S&P Raises Eureko Group Core Subsidiaries Outlook to Stable; Affirms Ratings

December 22, 2004

Standard & Poor’s Ratings Services announced that it has revised its outlook on all entities of the Netherlands-based Eureko insurance group to stable from negative.

At the same time, S&P said it has affirmed its “A+” long-term counterparty credit and insurer financial strength ratings on the core operating entities of the group, its “BBB+” long-term counterparty credit and senior unsecured debt ratings on Eureko’s holding companies–Eureko B.V. and Achmea Holding N.V.–and its “A-2” short-term counterparty credit and commercial paper ratings on Achmea Holding N.V.

“The outlook revision mainly reflects the group’s strongly improved capitalization and a turnaround in operating performance for all business units,” noted S&P credit analyst David Laxton.

“The ratings on the various entities of Eureko reflect the group’s strong management team, strong capitalization, and strong competitive position in the Dutch health and non-life insurance markets,” said the announcement.

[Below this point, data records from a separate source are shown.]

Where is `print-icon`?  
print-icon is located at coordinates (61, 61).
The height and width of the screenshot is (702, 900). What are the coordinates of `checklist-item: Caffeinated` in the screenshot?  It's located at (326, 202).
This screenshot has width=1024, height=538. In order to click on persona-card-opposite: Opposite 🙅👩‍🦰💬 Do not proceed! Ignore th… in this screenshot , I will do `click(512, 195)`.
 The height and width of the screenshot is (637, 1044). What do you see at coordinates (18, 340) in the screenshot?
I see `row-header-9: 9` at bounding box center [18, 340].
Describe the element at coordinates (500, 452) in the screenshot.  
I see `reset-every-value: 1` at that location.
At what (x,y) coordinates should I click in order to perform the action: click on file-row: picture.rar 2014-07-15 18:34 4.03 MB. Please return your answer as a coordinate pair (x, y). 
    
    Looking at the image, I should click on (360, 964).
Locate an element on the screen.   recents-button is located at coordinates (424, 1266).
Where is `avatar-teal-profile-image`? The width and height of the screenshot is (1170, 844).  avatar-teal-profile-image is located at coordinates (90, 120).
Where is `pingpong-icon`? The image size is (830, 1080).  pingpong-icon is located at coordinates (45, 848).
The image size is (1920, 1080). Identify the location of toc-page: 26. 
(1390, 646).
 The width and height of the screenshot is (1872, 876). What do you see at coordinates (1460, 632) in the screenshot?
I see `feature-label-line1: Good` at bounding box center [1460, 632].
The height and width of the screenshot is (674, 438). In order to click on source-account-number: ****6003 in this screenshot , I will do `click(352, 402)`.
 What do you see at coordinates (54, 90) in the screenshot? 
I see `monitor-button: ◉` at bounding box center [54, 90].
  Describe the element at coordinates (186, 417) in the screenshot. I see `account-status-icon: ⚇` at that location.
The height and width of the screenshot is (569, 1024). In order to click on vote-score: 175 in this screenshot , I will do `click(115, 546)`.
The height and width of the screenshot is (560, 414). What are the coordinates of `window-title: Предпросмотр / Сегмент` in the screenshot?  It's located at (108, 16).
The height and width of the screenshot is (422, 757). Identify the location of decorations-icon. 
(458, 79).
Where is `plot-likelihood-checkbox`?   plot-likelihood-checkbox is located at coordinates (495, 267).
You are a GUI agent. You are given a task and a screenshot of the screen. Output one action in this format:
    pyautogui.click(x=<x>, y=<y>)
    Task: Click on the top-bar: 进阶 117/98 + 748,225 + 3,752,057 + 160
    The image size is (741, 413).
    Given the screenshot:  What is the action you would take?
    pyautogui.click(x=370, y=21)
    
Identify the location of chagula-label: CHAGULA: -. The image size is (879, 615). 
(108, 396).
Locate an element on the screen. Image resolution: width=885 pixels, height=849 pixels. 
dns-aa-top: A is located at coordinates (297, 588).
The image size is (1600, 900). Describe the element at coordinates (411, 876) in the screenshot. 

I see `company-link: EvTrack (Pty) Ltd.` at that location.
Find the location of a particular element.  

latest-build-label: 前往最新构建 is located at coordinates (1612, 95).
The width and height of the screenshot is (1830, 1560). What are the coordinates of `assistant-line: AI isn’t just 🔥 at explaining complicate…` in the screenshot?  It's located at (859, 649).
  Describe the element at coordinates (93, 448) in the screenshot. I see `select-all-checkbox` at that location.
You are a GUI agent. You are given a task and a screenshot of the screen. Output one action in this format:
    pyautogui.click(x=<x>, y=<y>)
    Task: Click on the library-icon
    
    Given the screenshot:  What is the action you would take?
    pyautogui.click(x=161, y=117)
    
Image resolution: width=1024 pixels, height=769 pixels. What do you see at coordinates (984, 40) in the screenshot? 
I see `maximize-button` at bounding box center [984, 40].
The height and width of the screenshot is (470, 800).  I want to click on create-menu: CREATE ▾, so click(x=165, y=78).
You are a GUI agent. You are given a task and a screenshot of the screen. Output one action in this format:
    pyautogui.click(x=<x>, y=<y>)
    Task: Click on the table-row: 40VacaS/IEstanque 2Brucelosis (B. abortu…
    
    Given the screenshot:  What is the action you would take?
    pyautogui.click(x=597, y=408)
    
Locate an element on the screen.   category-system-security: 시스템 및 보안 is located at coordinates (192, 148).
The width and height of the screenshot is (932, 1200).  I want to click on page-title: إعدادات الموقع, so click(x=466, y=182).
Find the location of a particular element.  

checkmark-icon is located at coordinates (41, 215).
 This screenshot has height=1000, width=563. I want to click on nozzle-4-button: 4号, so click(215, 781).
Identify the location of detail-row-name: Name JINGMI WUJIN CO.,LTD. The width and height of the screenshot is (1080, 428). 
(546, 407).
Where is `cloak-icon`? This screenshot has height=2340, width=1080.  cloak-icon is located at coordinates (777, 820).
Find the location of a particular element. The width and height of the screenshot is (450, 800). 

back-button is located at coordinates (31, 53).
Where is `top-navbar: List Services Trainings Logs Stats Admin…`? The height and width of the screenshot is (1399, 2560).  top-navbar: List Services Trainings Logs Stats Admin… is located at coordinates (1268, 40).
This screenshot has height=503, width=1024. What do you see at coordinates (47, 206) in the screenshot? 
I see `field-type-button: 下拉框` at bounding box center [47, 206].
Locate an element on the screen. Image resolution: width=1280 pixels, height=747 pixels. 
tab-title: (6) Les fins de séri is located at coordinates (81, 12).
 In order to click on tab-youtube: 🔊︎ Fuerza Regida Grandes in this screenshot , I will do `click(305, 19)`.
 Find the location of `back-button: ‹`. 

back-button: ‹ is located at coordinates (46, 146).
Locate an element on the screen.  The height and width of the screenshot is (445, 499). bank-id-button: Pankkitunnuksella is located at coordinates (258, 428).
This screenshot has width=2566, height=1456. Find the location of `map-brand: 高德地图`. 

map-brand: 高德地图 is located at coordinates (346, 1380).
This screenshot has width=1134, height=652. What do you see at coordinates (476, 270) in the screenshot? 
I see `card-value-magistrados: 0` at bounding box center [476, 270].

It also noted, however, that “despite a strong improvement in the underlying performance of the life business,” this segment “remains weaker compared with the group’s overall performance, and is an offsetting factor for the ratings.”

S&P said that the raising the out look to stable reflects its expectations that: “(1) the group will demonstrate a continuing positive trend in its life operations, (2) Eureko will report continued growth in earnings (excluding one-off items) in 2005 and thereafter, translating into an improving ROE, (3) the group will maintain its leading position in the Dutch health and non-life markets while continuing to deliver strong operating results, and (4) Eureko will maintain a strong level of capitalization with the capital adequacy ratio within the ‘AA’ range, underpinned by a strong quality of capital and strong financial flexibility.”